La calabaza de castilla, un cultivo tradicional mexicano que forma parte de la milpa desde hace siglos, se ha convertido en uno de los alimentos más recomendados por especialistas en nutrición para controlar el peso después de los 40 años. En esa etapa, el metabolismo basal comienza a bajar y la masa muscular se pierde progresivamente, lo que facilita la acumulación de grasa.
De acuerdo con los Institutos Nacionales de Salud (NIH) de Estados Unidos, la pérdida de masa muscular puede empezar desde los 30 años y convertirse en un problema de movilidad, caídas y hospitalizaciones en la vejez. Se estima que entre el 10% y el 20% de los adultos mayores presenta sarcopenia, que es la pérdida progresiva de músculo y fuerza con la edad. Los cambios hormonales, como los de la menopausia, y la falta de ejercicio agravan este deterioro.

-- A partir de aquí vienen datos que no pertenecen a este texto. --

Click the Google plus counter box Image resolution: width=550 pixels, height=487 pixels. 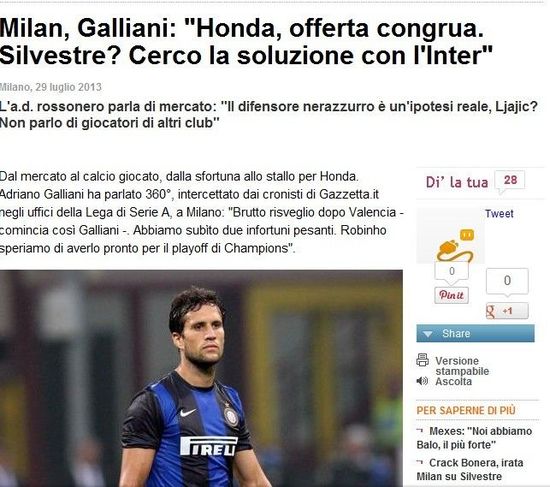coord(507,281)
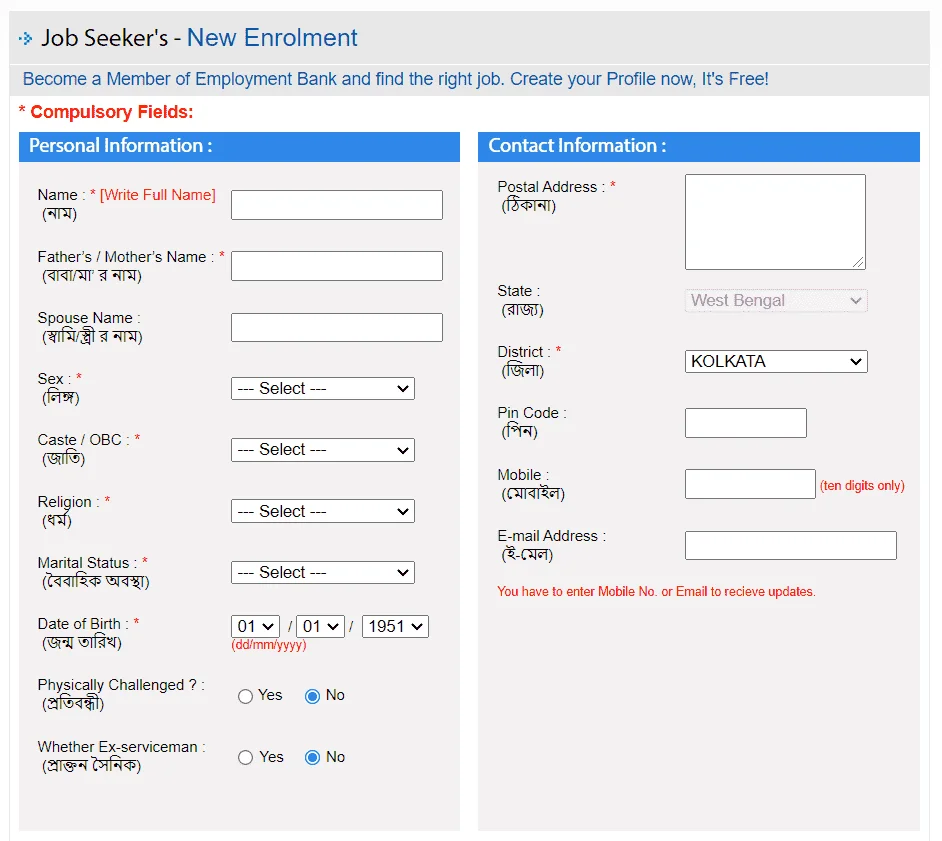Open the Marital Status dropdown

(x=322, y=572)
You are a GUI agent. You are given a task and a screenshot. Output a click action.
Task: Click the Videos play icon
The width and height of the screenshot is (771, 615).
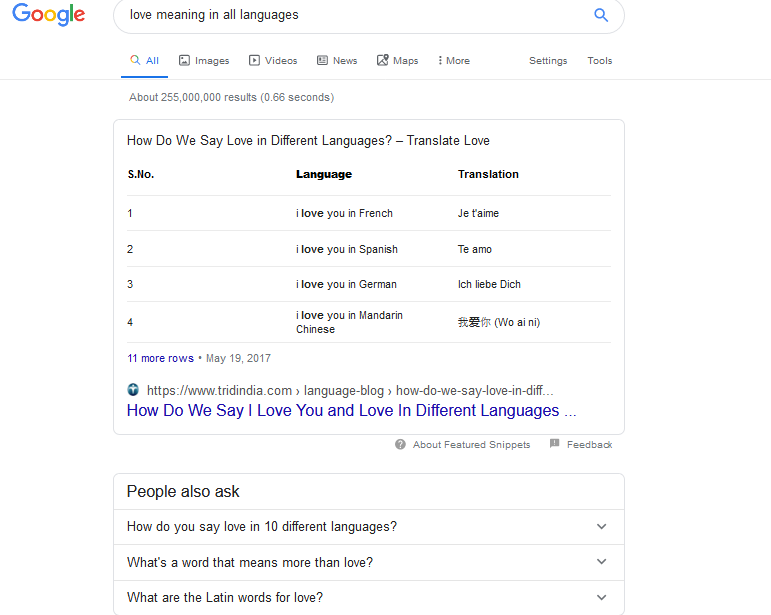pyautogui.click(x=254, y=60)

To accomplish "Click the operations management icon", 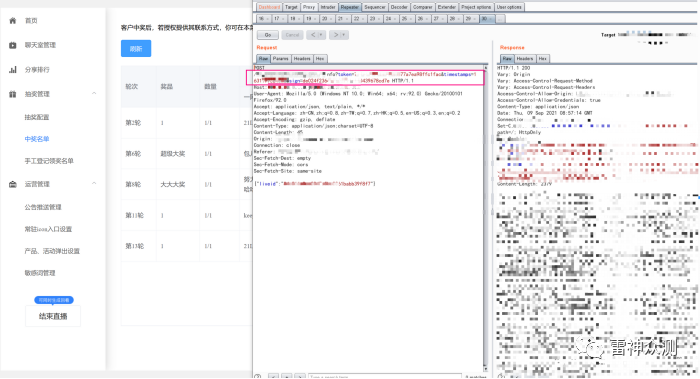I will (x=12, y=184).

Menos músculo significa un menor gasto calórico en reposo, lo que facilita la acumulación de grasa aunque se mantenga la misma ingesta de alimentos de siempre. Esto puede dificultar acciones cotidianas como levantarse de una silla, caminar, abrir un frasco o cargar las bolsas del mandado.
Nutrientes con pocas calorías
La calabaza de castilla aporta nutrientes clave con una cantidad mínima de calorías. Según un artículo de Mayo Clinic firmado por la nutrióloga Allie Mahowald, media taza de puré de calabaza 100% natural tiene solo 40 calorías, 4 gramos de fibra y muy poca grasa. Mahowald señala que este alimento aporta vitamina A, potasio y fibra, y que su consumo puede ayudar a mantener la presión arterial en rangos normales.

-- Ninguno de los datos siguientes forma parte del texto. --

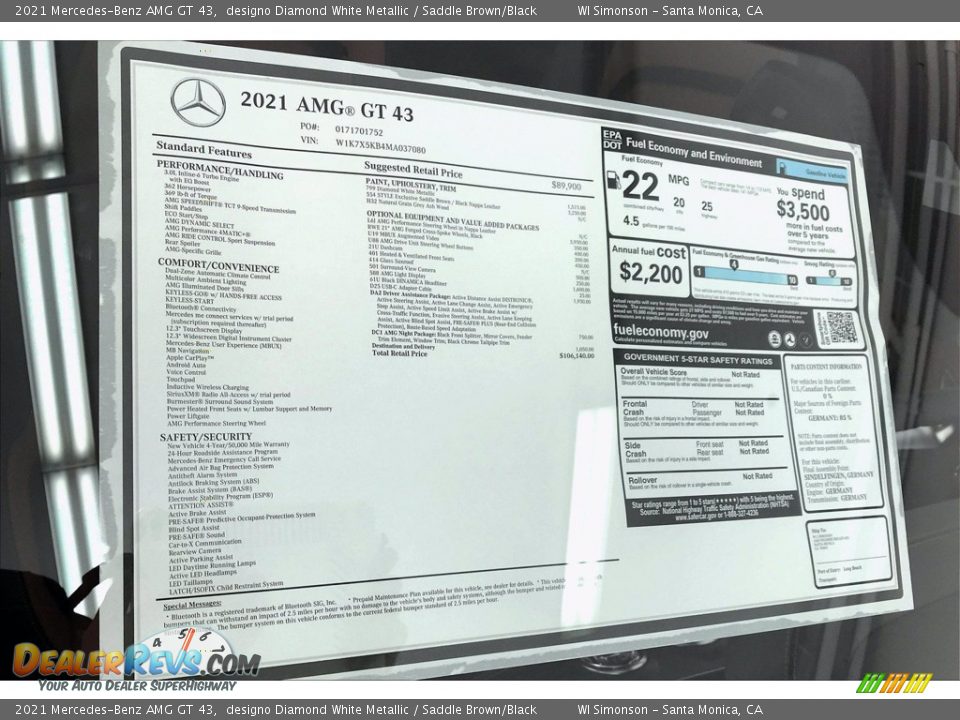
Task: Click the checkmark emblem next to the agency seals
Action: (x=806, y=339)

El potasio interviene en la contracción muscular, regula los líquidos corporales y equilibra minerales dentro de las células. El color naranja intenso de la hortaliza indica una alta presencia de beta caroteno, que el organismo transforma en vitamina A. Esta vitamina ayuda a conservar la vista, combatir infecciones y mantener sanos la piel y los huesos.
La pectina de la cáscara de calabaza frena la digestión del almidón, lo que puede ayudar a manejar condiciones relacionadas con la dieta, según una revisión de la revista Foods publicada por PMC en 2024. Los investigadores también identificaron en la pulpa vitamina C (2-10 mg por 100 g), vitamina A (0.426 mg por 100 g) y vitamina E (9-10 mg por 100 g). La misma revisión documenta que las dietas ricas en antioxidantes, como los carotenoides y compuestos fenólicos presentes en la calabaza, se asocian con menor incidencia de diabetes, cáncer y enfermedades cardiovasculares.

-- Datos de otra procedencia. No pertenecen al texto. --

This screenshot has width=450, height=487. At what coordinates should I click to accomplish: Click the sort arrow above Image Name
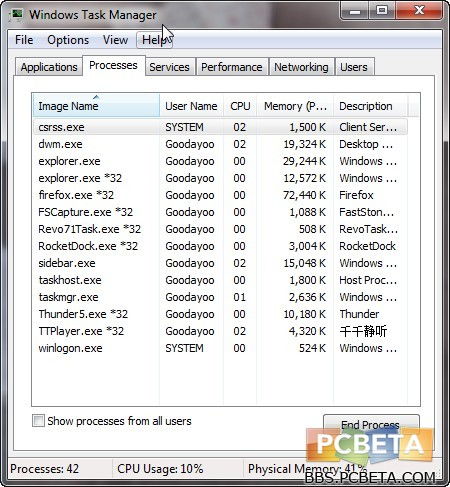click(x=96, y=97)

Evidencia científica sobre sus beneficios metabólicos
Una revisión sistemática publicada en la revista médica internacional Nutrition Reviews por Oxford Academic analizó ensayos clínicos controlados sobre el consumo de calabaza de castilla en adultos y reportó mejoras metabólicas significativas. Los estudios demostraron que el consumo de derivados y pulpa fresca de esta calabaza reduce la insulina, la masa grasa, los triglicéridos y la circunferencia de cuello. También mostró capacidad para disminuir la hemoglobina glucosilada en personas con diabetes tipo 2, que es el indicador que los médicos usan para monitorear el promedio de azúcar en sangre de los últimos tres meses.
Recomendaciones para prepararla
La nutrióloga Allie Mahowald, de Mayo Clinic, recomienda preparar la calabaza hervida, al vapor u horneada con aceite de oliva, sal y pimienta. También se puede hacer puré, incorporarla a sopas, guisos y panes rápidos, o mezclarla con caldo de verduras y especias como canela y nuez moscada para hacer una sopa de pocas calorías. La especialista advierte que las personas con enfermedad renal deben moderar su consumo por el contenido de potasio.